Grooming is an essential part of a dog's life, but teaching him to tolerate grooming calmly can be a challenge. The key is in positive training. Although you can get a few things to make the job easier, what you do and how you train is what calms a dog who's nervous about grooming. But with the right tools and game plan, you can convince your dog that grooming is a good thing.
The Shopping List
Make the job easier with the tools you'll need. Start with high-value treats to teach your dog that grooming is a good thing. Use these treats only during your grooming training sessions. Invest in a grooming table where your dog can safely stand for brushing and trimming, rather than attempting to keep him quiet on the floor or a large open space. You can also designate a raised, flat surface in your house to use for this purpose. Place a towel on top so it's not slippery. Buy the proper tools for your dog's coat. You'll need a pin brush, a slicker brush and a comb for basic grooming. Have these handy before you start, and never leave your dog unattended on the table.
Make It Fun
Start early, as soon as you bring your puppy home. The younger you acclimate your dog to the grooming process, the easier it will become. It's not too early to begin teaching a puppy at 8 weeks that grooming is routine. Begin by getting the dog used to being touched. Place him on the couch or floor and sit beside him. Run your hands all over his body, scratching and massaging gently. Handle his feet. Talk to him while you pet him. Do this for several days or until he's used to it. Once he's relaxed, use a soft dog brush and run that lightly over his coat. Give him a treat and praise him when he's quiet. This method is also effective with adult dogs who are not used to grooming.
Timing Is Key
Time your training for when your dog is tired, after exercise or play. Put him on the table for short periods to start. Scratch, pat and praise, but don't groom him yet. Spend a few days to a week putting him on the table until he associates it with treats. Then introduce the brush again. Keep it brief, and slowly extend the grooming session, praising and treating the dog when he's calm.
Slow and Easy
A nervous dog will need more time to get used to being groomed. A puppy has a short attention span and won't stand still for long to be groomed. The key is to teach the process slowly enough that your dog gains confidence and realizes the dog brush is not the enemy. For several days, you may be able to do no more than put him on the table and show him the brush before you're able to use it. Teach him to associate a brushing with your high-value treats.

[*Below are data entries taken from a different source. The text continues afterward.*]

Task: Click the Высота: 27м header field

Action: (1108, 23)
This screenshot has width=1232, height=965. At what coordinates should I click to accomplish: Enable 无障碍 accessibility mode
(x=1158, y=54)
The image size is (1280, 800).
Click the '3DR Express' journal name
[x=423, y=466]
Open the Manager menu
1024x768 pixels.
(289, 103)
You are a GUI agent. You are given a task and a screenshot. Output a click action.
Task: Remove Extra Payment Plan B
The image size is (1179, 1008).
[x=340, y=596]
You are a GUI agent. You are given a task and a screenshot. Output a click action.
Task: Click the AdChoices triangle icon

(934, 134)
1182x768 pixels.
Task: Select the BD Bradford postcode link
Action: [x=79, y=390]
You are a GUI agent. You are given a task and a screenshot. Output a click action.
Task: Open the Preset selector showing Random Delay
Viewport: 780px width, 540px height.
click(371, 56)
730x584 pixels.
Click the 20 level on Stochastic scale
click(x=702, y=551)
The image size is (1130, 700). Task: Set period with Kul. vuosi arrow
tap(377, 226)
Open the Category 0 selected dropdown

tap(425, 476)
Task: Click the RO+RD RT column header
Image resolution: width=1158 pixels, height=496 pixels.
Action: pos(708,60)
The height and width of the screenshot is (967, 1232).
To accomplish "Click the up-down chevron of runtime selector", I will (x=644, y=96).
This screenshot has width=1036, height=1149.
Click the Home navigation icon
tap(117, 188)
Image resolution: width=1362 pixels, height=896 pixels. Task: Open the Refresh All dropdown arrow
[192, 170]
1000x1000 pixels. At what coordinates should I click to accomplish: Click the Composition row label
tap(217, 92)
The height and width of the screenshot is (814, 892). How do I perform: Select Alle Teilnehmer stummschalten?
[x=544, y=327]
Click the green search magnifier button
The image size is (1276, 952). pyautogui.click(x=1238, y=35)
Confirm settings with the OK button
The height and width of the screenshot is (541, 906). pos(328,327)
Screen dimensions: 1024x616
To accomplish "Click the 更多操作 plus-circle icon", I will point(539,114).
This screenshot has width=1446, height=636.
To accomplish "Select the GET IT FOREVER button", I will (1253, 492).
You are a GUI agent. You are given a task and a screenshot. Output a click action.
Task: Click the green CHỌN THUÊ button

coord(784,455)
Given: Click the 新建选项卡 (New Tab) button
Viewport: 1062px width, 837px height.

Herbal calmers such as Bach's Rescue Remedy, a combination of flower essences that's available at health food stores, can help a nervous or frightened dog adjust to being groomed. The dose, a few drops on the dog's tongue, is determined by his weight and should be given an hour or so before you plan to groom. Ask your vet or holistic practitioner whether this is appropriate for your dog if positive training is not enough.